— RECORDS PROVIDED —
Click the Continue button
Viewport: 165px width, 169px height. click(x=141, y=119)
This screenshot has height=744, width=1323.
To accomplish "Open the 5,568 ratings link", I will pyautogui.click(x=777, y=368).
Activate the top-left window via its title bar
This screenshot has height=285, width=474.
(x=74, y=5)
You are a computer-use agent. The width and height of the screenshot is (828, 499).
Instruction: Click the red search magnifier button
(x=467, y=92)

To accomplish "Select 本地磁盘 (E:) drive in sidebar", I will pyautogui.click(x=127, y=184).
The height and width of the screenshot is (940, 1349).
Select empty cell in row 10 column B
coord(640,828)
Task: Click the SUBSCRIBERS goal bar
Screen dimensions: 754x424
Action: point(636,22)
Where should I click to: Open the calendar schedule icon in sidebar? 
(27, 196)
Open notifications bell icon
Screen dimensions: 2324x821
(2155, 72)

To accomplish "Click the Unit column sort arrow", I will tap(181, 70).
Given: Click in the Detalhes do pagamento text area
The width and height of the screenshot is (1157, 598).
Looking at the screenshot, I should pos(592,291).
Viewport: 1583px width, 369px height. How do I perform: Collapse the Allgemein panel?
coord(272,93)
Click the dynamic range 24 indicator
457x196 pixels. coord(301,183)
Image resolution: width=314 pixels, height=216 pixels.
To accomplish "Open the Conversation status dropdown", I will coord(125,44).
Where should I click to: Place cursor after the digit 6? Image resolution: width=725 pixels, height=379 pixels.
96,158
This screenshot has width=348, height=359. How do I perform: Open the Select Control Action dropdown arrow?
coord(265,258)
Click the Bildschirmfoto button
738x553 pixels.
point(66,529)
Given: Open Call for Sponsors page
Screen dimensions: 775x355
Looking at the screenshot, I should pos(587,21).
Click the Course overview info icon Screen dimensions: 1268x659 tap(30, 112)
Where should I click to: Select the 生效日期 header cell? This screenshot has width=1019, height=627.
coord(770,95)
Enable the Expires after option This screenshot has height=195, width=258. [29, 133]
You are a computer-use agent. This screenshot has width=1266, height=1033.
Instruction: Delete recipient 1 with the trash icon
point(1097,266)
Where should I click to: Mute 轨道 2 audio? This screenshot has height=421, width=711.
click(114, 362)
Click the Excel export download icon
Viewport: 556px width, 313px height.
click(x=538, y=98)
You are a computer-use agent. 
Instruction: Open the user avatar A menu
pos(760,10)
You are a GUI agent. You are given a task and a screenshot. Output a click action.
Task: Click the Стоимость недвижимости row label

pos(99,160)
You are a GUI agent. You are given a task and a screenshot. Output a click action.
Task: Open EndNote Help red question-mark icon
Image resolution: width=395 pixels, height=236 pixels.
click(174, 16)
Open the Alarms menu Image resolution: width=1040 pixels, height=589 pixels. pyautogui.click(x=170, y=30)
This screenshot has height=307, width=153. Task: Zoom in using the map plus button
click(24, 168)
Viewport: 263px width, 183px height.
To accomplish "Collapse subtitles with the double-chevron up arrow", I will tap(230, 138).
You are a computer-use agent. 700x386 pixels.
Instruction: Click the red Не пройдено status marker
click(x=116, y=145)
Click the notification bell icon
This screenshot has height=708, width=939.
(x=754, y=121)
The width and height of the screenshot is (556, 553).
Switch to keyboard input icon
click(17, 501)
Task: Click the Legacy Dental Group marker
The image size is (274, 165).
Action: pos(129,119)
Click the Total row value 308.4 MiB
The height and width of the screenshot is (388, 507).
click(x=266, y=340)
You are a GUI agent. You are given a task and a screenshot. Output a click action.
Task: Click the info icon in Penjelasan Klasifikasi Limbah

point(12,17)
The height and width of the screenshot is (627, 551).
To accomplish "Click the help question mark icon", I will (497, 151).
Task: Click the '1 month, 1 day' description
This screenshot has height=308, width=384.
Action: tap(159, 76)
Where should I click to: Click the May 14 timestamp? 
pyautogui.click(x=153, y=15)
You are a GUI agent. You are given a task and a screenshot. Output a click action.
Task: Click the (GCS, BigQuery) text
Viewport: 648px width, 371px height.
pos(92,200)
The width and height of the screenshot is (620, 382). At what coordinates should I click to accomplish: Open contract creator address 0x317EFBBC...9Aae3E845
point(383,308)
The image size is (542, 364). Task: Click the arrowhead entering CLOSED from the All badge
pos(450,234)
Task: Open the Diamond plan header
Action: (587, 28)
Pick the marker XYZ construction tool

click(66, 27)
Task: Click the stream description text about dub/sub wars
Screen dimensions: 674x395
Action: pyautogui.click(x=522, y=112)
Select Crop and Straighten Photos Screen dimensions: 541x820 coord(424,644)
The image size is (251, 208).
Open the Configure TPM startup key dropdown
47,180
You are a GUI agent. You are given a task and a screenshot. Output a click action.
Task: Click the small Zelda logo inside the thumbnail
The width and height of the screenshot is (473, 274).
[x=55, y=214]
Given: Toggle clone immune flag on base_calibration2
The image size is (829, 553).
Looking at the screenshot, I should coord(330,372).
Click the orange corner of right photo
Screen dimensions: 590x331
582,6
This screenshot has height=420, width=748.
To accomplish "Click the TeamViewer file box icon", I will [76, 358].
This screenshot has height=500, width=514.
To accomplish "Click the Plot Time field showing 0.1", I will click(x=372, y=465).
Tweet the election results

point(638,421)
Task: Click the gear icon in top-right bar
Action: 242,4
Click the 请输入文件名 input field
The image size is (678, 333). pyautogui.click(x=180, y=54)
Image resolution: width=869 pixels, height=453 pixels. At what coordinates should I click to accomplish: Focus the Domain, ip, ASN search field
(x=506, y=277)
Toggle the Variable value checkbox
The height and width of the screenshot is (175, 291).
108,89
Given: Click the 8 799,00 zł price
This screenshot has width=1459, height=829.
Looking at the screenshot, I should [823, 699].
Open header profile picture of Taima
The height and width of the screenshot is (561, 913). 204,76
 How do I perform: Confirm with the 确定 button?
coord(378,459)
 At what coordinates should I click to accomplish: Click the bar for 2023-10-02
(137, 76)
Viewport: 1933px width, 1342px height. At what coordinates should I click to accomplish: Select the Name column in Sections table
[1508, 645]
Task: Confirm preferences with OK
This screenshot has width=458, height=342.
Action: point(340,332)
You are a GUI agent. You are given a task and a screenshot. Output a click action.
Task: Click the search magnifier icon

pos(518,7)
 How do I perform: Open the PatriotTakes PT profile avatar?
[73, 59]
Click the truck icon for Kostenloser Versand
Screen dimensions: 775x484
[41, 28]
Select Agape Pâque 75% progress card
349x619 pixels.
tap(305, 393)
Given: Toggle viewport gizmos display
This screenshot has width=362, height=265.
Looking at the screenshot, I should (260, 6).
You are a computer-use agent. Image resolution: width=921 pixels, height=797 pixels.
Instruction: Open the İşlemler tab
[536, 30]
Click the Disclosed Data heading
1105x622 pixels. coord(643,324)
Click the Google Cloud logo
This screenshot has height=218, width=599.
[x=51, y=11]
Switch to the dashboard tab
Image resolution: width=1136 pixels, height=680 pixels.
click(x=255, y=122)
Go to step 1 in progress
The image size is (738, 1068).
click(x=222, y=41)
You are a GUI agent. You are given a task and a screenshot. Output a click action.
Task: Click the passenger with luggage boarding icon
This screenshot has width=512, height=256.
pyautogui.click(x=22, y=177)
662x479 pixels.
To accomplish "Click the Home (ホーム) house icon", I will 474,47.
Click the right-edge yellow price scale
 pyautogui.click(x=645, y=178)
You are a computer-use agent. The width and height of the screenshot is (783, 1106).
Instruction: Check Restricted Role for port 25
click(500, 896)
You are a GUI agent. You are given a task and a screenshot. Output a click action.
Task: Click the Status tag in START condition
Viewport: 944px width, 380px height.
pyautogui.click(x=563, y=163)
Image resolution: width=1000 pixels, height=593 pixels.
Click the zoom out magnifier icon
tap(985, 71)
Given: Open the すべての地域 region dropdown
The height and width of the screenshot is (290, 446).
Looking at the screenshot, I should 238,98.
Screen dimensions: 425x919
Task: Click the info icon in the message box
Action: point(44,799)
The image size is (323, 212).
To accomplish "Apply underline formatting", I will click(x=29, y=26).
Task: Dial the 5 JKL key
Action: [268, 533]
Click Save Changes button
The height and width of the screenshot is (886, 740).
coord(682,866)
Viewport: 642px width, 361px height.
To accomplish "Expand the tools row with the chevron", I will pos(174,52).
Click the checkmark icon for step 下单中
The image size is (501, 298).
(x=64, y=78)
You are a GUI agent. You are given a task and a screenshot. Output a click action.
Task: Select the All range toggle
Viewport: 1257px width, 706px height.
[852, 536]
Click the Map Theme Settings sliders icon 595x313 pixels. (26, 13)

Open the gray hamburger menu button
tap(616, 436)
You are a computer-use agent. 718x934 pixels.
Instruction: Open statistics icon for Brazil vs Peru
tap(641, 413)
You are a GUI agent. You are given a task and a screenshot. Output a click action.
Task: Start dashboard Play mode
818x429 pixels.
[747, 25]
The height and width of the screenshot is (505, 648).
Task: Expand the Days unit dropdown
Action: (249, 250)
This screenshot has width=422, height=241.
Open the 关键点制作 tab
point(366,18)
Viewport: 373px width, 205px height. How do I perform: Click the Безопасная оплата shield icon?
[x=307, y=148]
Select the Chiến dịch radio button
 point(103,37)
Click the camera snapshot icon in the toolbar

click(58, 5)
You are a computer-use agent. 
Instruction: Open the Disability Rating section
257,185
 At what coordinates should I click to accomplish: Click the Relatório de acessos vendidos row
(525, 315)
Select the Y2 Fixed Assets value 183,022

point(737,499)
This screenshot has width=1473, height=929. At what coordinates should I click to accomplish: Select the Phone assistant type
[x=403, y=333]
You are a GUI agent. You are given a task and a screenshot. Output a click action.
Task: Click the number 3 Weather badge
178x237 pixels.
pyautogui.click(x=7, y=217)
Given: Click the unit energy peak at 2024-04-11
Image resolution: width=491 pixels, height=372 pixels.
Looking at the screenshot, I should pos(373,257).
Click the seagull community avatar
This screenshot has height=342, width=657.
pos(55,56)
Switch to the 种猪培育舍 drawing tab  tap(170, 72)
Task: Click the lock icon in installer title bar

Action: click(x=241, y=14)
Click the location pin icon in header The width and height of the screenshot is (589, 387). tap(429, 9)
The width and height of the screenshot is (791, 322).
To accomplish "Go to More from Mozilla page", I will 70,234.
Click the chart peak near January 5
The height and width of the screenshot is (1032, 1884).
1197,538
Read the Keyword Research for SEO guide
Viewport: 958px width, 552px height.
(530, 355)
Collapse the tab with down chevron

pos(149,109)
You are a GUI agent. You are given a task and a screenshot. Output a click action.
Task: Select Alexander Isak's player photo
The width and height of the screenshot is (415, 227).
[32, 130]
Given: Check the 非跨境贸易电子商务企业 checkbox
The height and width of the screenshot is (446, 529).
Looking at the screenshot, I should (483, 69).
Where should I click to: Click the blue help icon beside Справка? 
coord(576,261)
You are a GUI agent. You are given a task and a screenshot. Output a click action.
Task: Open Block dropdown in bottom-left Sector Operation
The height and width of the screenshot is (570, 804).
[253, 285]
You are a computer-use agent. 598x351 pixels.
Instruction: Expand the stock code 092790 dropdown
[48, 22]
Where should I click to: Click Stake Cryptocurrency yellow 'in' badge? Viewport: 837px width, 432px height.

— ASSIGNED TASK —
Copy out each line of the entries above that holds "checkbox".

— FINAL ANSWER —
Toggle the Variable value checkbox
Given: Check the 非跨境贸易电子商务企业 checkbox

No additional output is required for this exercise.